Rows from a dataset
□ □ □ □ □ □ □
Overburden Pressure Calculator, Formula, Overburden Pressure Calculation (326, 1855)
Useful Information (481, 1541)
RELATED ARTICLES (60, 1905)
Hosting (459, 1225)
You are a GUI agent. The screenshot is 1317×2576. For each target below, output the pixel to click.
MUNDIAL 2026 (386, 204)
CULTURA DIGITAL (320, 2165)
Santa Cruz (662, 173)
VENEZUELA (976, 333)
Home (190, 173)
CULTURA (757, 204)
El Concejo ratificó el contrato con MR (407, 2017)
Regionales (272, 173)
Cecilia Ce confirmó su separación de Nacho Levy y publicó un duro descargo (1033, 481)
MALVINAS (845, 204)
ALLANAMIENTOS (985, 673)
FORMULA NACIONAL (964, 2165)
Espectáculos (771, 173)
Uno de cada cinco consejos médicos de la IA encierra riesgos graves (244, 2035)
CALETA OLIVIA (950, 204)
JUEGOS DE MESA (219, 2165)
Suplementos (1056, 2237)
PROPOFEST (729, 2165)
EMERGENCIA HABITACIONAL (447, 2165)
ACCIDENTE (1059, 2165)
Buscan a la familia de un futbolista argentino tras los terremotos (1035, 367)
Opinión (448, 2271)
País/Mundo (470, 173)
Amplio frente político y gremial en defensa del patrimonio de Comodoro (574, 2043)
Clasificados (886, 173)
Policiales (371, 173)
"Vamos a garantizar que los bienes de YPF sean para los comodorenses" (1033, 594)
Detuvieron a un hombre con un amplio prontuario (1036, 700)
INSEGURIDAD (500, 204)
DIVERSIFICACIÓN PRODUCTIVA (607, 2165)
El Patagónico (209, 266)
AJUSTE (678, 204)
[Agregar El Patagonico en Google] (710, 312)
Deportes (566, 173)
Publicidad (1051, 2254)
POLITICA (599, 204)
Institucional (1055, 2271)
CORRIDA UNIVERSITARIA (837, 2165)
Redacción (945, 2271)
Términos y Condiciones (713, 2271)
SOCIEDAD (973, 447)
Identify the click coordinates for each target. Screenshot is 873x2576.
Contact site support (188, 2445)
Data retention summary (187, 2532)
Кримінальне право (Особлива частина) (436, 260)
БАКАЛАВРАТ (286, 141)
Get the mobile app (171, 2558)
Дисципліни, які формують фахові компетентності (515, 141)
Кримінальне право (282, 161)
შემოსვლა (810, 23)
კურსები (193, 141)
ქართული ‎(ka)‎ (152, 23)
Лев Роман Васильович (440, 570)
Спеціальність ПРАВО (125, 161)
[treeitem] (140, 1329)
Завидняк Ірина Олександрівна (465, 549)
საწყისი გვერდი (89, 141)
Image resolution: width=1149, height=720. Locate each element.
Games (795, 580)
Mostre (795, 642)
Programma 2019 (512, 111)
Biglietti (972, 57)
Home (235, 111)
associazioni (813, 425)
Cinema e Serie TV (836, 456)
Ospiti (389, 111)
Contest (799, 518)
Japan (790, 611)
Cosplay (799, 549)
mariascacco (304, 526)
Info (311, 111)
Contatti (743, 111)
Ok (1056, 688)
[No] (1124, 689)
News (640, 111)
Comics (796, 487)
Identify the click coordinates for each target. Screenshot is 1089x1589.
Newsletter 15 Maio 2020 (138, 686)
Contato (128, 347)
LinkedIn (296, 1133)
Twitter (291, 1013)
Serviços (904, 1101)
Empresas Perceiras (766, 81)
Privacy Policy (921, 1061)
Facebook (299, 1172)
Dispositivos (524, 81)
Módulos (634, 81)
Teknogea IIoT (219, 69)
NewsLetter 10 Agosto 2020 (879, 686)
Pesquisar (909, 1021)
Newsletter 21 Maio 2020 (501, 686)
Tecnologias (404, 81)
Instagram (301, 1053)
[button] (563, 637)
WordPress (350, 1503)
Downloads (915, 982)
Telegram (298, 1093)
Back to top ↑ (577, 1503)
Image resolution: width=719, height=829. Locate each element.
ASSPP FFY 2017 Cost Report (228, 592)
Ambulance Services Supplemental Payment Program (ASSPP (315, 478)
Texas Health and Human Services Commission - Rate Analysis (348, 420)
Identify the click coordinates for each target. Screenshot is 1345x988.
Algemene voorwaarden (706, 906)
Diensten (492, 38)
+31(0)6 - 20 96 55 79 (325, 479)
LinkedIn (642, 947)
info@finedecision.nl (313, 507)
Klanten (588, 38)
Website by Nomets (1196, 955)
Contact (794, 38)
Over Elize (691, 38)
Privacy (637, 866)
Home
□ □ □ □ □ □ □
What is asked >>
Edit the data above by replacing every "Identify" with "Determine", keeping everything else the same.

The completed task >>
Overburden Pressure Calculator, Formula, Overburden Pressure Calculation (326, 1855)
Useful Information (481, 1541)
RELATED ARTICLES (60, 1905)
Hosting (459, 1225)
You are a GUI agent. The screenshot is 1317×2576. For each target below, output the pixel to click.
MUNDIAL 2026 (386, 204)
CULTURA DIGITAL (320, 2165)
Santa Cruz (662, 173)
VENEZUELA (976, 333)
Home (190, 173)
CULTURA (757, 204)
El Concejo ratificó el contrato con MR (407, 2017)
Regionales (272, 173)
Cecilia Ce confirmó su separación de Nacho Levy y publicó un duro descargo (1033, 481)
MALVINAS (845, 204)
ALLANAMIENTOS (985, 673)
FORMULA NACIONAL (964, 2165)
Espectáculos (771, 173)
Uno de cada cinco consejos médicos de la IA encierra riesgos graves (244, 2035)
CALETA OLIVIA (950, 204)
JUEGOS DE MESA (219, 2165)
Suplementos (1056, 2237)
PROPOFEST (729, 2165)
EMERGENCIA HABITACIONAL (447, 2165)
ACCIDENTE (1059, 2165)
Buscan a la familia de un futbolista argentino tras los terremotos (1035, 367)
Opinión (448, 2271)
País/Mundo (470, 173)
Amplio frente político y gremial en defensa del patrimonio de Comodoro (574, 2043)
Clasificados (886, 173)
Policiales (371, 173)
"Vamos a garantizar que los bienes de YPF sean para los comodorenses" (1033, 594)
Detuvieron a un hombre con un amplio prontuario (1036, 700)
INSEGURIDAD (500, 204)
DIVERSIFICACIÓN PRODUCTIVA (607, 2165)
El Patagónico (209, 266)
AJUSTE (678, 204)
[Agregar El Patagonico en Google] (710, 312)
Deportes (566, 173)
Publicidad (1051, 2254)
POLITICA (599, 204)
Institucional (1055, 2271)
CORRIDA UNIVERSITARIA (837, 2165)
Redacción (945, 2271)
Términos y Condiciones (713, 2271)
SOCIEDAD (973, 447)
Determine the click coordinates for each target. Screenshot is 873x2576.
Contact site support (188, 2445)
Data retention summary (187, 2532)
Кримінальне право (Особлива частина) (436, 260)
БАКАЛАВРАТ (286, 141)
Get the mobile app (171, 2558)
Дисципліни, які формують фахові компетентності (515, 141)
Кримінальне право (282, 161)
შემოსვლა (810, 23)
კურსები (193, 141)
ქართული ‎(ka)‎ (152, 23)
Лев Роман Васильович (440, 570)
Спеціальність ПРАВО (125, 161)
[treeitem] (140, 1329)
Завидняк Ірина Олександрівна (465, 549)
საწყისი გვერდი (89, 141)
Image resolution: width=1149, height=720. Locate each element.
Games (795, 580)
Mostre (795, 642)
Programma 2019 (512, 111)
Biglietti (972, 57)
Home (235, 111)
associazioni (813, 425)
Cinema e Serie TV (836, 456)
Ospiti (389, 111)
Contest (799, 518)
Japan (790, 611)
Cosplay (799, 549)
mariascacco (304, 526)
Info (311, 111)
Contatti (743, 111)
Ok (1056, 688)
[No] (1124, 689)
News (640, 111)
Comics (796, 487)
Determine the click coordinates for each target. Screenshot is 1089x1589.
Newsletter 15 Maio 2020 (138, 686)
Contato (128, 347)
LinkedIn (296, 1133)
Twitter (291, 1013)
Serviços (904, 1101)
Empresas Perceiras (766, 81)
Privacy Policy (921, 1061)
Facebook (299, 1172)
Dispositivos (524, 81)
Módulos (634, 81)
Teknogea IIoT (219, 69)
NewsLetter 10 Agosto 2020 (879, 686)
Pesquisar (909, 1021)
Newsletter 21 Maio 2020 (501, 686)
Tecnologias (404, 81)
Instagram (301, 1053)
[button] (563, 637)
WordPress (350, 1503)
Downloads (915, 982)
Telegram (298, 1093)
Back to top ↑ (577, 1503)
Image resolution: width=719, height=829. Locate each element.
ASSPP FFY 2017 Cost Report (228, 592)
Ambulance Services Supplemental Payment Program (ASSPP (315, 478)
Texas Health and Human Services Commission - Rate Analysis (348, 420)
Determine the click coordinates for each target. Screenshot is 1345x988.
Algemene voorwaarden (706, 906)
Diensten (492, 38)
+31(0)6 - 20 96 55 79 (325, 479)
LinkedIn (642, 947)
info@finedecision.nl (313, 507)
Klanten (588, 38)
Website by Nomets (1196, 955)
Contact (794, 38)
Over Elize (691, 38)
Privacy (637, 866)
Home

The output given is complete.